- **Required tasks**
**1)** Answer these questions about the court decision, giving each answer on its own line marked (a), (b) or (c):
(a) Which 1978 case does the court cite after finding valid lines of reasoning for the jury?
(b) By what date must the parties file their post-trial memoranda of law?
(c) Who has been provided with courtesy copies of the decision and order?
**2)** Rewrite the part of the court decision starting at "In determining overcharges" and ending at "of such programs.", replacing "capital outlay" with "capital expenditure".
**3)** Recast the paragraph of the court decision that begins "Concerning the remaining unjust enrichment cause of action" as a short list, keeping its main facts.
Exercise passage below:
In determining overcharges and overpayments, ATUC was inherently successful in achieving future billing reductions without any serious capital outlay on BIMC's part. Conversely, the success of economic incentive programs rests solely on an entity's qualifications as dictated by such programs and its willingness to make the financial commitments necessary to obtain the long term benefits of such programs.
Based on the trial record, this court finds there were valid lines of reasoning and permissible inferences for the jury to draw upon that would lead these rational jurors to reach their conclusions based upon the testimonial and other admitted evidence presented at trial and decide the triable issue of whether ATUC sustained a breach of contract claim against BIMC . Cohen v. Hallmark Cards, Inc., 45 N.Y.2d 493, 410 N.Y.S.2d 282 (1978). This ample trial record does not justify a judgment notwithstanding the verdict reinstating the breach of contract cause of action and awarding a monetary judgment in favor of Plaintiff as a matter of law. LePatner v. VJM Home Renovations, Inc., 295 A.D.2d 322, 744 N.Y.S.2d 337 (2nd Dept., 2002); cf., Carnavalla v. Osso, 301 A.D.2d 620, 753 N.Y.S.2d 887 (2nd Dept., 2003).
Having found sufficient evidence in the trial record to support the verdict, this court must then inquire as to whether the conflicting testimonial and documentary evidence presented by the parties and which resulted in "a verdict for the defendant. . .so preponderate[d] in favor of the plaintiff that [the verdict] could not have been reached on any fair interpretation of the evidence. . ." Moffatt v. Moffatt, 86 A.D.2d 864, 447 N.Y.S.2d 313 (2nd Dept., 1982) and quoted with approval, with bracketed matter added, in Lolik et al., v. Big V Supermarkets, Inc., 86 N.Y.2d 744, 631 N.Y.S.2d 122 (1995). In conducting a factual inquiry of the trial record, this court further finds no basis to set aside the verdict as against the weight of the evidence and direct a new trial.
Concerning the remaining unjust enrichment cause of action, the parties are directed to simultaneously file post-trial memoranda of law with the Part Clerk no later than September 30, 2005, marshaling the appropriate evidence contained in the trial record and stating the legal conclusions they believe should be drawn to support their respective positions.
This constitutes the decision and order of this court. Courtesy copies of same have been provided to counsel for the parties.
End of Exercise passage.
Information provided below:
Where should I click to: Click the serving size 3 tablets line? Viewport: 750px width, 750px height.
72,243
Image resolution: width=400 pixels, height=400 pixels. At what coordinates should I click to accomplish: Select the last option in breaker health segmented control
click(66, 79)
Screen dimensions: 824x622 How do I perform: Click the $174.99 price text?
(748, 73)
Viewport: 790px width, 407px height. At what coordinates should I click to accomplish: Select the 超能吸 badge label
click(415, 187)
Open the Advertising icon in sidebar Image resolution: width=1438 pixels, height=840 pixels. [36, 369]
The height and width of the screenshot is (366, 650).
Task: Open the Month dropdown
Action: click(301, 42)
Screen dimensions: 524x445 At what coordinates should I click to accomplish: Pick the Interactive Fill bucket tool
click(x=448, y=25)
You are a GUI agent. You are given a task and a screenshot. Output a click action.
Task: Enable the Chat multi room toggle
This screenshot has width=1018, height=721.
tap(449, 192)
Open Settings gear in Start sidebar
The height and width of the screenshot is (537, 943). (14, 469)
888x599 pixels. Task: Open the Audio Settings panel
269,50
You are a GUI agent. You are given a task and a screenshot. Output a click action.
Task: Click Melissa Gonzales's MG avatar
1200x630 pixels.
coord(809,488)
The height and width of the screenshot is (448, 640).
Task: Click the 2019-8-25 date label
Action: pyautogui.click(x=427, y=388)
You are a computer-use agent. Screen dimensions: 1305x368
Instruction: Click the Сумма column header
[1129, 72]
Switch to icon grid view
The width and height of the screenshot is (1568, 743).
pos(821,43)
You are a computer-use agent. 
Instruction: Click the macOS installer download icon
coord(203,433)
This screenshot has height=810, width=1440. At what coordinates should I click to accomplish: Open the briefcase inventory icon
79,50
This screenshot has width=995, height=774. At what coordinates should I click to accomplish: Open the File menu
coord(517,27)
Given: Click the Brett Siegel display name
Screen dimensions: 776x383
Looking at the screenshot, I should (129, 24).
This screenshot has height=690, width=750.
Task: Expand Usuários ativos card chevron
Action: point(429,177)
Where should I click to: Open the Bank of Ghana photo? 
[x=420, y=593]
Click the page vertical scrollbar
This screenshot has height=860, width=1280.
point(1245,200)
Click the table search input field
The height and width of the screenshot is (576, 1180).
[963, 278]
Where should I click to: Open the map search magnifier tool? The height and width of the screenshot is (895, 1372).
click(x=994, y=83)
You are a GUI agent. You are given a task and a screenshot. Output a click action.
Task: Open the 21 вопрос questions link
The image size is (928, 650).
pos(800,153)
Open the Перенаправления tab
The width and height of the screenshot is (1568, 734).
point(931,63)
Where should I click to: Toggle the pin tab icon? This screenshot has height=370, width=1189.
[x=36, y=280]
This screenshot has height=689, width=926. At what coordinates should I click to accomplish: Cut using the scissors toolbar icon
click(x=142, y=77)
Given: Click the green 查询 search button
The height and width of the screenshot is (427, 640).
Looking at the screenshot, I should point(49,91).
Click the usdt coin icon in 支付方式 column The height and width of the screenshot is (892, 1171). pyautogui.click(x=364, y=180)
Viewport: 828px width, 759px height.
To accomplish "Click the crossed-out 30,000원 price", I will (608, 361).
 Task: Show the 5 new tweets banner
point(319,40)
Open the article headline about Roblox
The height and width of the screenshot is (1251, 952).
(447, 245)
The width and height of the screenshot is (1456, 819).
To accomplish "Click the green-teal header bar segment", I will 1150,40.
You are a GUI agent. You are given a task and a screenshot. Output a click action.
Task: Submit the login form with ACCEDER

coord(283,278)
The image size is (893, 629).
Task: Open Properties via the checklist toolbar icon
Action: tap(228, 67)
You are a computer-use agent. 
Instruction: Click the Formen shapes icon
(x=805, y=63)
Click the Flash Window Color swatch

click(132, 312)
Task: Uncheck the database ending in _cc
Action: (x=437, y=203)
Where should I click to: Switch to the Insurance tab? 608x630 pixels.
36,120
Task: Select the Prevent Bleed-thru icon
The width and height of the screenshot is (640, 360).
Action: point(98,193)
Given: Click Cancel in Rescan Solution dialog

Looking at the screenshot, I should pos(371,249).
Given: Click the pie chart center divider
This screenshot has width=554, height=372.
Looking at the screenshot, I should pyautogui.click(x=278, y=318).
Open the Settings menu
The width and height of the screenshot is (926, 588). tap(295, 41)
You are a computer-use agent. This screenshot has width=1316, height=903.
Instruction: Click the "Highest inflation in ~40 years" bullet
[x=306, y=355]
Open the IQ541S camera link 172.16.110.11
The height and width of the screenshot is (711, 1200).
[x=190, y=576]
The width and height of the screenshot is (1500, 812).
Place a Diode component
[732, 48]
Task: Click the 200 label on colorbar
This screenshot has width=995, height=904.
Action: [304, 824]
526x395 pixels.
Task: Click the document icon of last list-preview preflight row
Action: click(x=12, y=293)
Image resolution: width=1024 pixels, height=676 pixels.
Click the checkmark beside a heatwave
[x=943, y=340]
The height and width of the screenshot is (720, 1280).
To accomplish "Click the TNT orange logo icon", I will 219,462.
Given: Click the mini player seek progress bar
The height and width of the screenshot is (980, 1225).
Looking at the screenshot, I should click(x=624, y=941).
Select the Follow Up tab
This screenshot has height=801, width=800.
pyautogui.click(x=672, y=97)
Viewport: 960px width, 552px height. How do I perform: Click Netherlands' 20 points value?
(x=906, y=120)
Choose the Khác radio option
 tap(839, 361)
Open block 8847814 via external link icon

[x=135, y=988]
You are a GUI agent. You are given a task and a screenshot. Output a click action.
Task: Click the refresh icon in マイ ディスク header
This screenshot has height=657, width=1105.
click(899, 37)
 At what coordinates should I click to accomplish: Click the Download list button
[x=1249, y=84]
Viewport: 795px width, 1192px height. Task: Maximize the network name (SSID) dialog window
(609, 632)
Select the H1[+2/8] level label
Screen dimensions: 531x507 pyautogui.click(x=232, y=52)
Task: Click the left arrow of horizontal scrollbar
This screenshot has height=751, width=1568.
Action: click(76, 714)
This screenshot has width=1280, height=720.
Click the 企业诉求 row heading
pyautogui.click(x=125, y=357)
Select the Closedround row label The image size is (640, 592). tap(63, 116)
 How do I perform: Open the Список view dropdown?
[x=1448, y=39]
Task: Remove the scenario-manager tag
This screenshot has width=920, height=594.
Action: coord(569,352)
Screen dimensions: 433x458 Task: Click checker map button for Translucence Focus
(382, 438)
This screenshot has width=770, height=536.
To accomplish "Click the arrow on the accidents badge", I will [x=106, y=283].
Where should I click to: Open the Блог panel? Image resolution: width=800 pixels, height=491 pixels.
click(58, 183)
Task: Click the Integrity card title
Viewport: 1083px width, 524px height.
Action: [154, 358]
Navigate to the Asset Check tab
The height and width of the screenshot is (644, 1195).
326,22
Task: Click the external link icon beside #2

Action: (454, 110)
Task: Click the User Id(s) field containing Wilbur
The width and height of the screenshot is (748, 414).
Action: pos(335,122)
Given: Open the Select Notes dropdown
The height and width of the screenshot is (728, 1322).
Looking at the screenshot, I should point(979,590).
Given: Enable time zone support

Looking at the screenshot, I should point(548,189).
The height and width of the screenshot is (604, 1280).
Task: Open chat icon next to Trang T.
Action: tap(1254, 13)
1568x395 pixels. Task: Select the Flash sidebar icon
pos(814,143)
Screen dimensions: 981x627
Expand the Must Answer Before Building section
End of Information provided.
- **Your written answers**
**1)**
(a) Cohen v. Hallmark Cards, Inc., 45 N.Y.2d 493, 410 N.Y.S.2d 282 (1978)
(b) September 30, 2005
(c) Counsel for the parties

**2)**
In determining overcharges and overpayments, ATUC was inherently successful in achieving future billing reductions without any serious capital expenditure on BIMC's part. Conversely, the success of economic incentive programs rests solely on an entity's qualifications as dictated by such programs and its willingness to make the financial commitments necessary to obtain the long term benefits of such programs.

**3)**
- Subject: the remaining unjust enrichment cause of action
- The parties must file post-trial memoranda of law simultaneously with the Part Clerk.
- Deadline: no later than September 30, 2005
- The memoranda must marshal the appropriate evidence in the trial record.
- They must state the legal conclusions each party believes should be drawn to support its position.